Id. at 905. However, compare the following from Harris v. Rivera, 454 U.S. 339, 102 S.Ct. 460, 70 L.Ed.2d 530 (1981):

We are not persuaded that an apparent inconsistency in a trial judge’s verdict gives rise to an inference of irregularity in his finding of guilt that is sufficiently strong to overcome the well-established presumption that the judge adhered to basic rules of procedure.
It is also possible that the judge may have made an error of law ... There is no reason — and surely no constitutional requirement — that such an error pertaining to the case against Robinson should redound to the benefit of respondent.
Even the unlikely possibility that the acquittal is the product of a lenity that judges are free to exercise at the time of sentencing but generally are forbidden to exercise when ruling on guilt or innocence, would not create a constitutional violation. ... The Constitution does not prohibit state judges from being excessively lenient.

[Saved data entries]
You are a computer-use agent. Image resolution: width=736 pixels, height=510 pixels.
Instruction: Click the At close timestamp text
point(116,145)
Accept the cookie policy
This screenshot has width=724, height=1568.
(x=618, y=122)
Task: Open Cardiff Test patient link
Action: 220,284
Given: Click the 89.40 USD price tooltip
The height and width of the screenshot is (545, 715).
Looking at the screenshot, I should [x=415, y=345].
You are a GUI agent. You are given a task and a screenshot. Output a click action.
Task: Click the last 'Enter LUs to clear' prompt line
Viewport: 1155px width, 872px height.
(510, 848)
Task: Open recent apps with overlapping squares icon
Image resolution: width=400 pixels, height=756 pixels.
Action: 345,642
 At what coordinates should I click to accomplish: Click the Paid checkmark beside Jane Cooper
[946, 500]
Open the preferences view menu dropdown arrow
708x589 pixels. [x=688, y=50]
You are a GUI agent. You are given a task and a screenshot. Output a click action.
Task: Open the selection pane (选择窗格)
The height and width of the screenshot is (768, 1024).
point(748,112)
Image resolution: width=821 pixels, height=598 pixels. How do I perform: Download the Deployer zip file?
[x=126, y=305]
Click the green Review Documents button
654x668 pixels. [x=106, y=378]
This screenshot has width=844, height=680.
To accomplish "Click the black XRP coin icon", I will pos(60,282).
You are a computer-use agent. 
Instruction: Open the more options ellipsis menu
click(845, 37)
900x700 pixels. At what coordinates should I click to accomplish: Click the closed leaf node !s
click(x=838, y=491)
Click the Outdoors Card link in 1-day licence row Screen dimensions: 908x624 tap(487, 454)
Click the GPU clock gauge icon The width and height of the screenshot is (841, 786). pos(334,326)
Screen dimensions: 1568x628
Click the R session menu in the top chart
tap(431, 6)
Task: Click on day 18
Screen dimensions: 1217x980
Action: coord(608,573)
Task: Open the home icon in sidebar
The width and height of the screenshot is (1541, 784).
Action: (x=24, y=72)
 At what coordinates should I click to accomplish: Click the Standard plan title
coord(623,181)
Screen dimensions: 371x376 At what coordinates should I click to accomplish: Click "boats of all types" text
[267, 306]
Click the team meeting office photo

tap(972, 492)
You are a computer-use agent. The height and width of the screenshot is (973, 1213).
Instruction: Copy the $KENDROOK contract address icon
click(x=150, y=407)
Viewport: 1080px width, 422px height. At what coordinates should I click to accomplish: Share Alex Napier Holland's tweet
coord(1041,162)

Actions to take –
1 - List every reporter citation given for Harris v. Rivera in the Harris v. Rivera passage.
2 - According to the Harris v. Rivera passage, what does the Constitution not prohibit state judges from being?
3 - Repeat the Harris v. Rivera passage between "Id. at 905." and "benefit of respondent.", inclusive.

Answers in order –
1 -
454 U.S. 339
102 S.Ct. 460
70 L.Ed.2d 530

2 - Excessively lenient.

3 -
Id. at 905. However, compare the following from Harris v. Rivera, 454 U.S. 339, 102 S.Ct. 460, 70 L.Ed.2d 530 (1981):

We are not persuaded that an apparent inconsistency in a trial judge’s verdict gives rise to an inference of irregularity in his finding of guilt that is sufficiently strong to overcome the well-established presumption that the judge adhered to basic rules of procedure.
It is also possible that the judge may have made an error of law ... There is no reason — and surely no constitutional requirement — that such an error pertaining to the case against Robinson should redound to the benefit of respondent.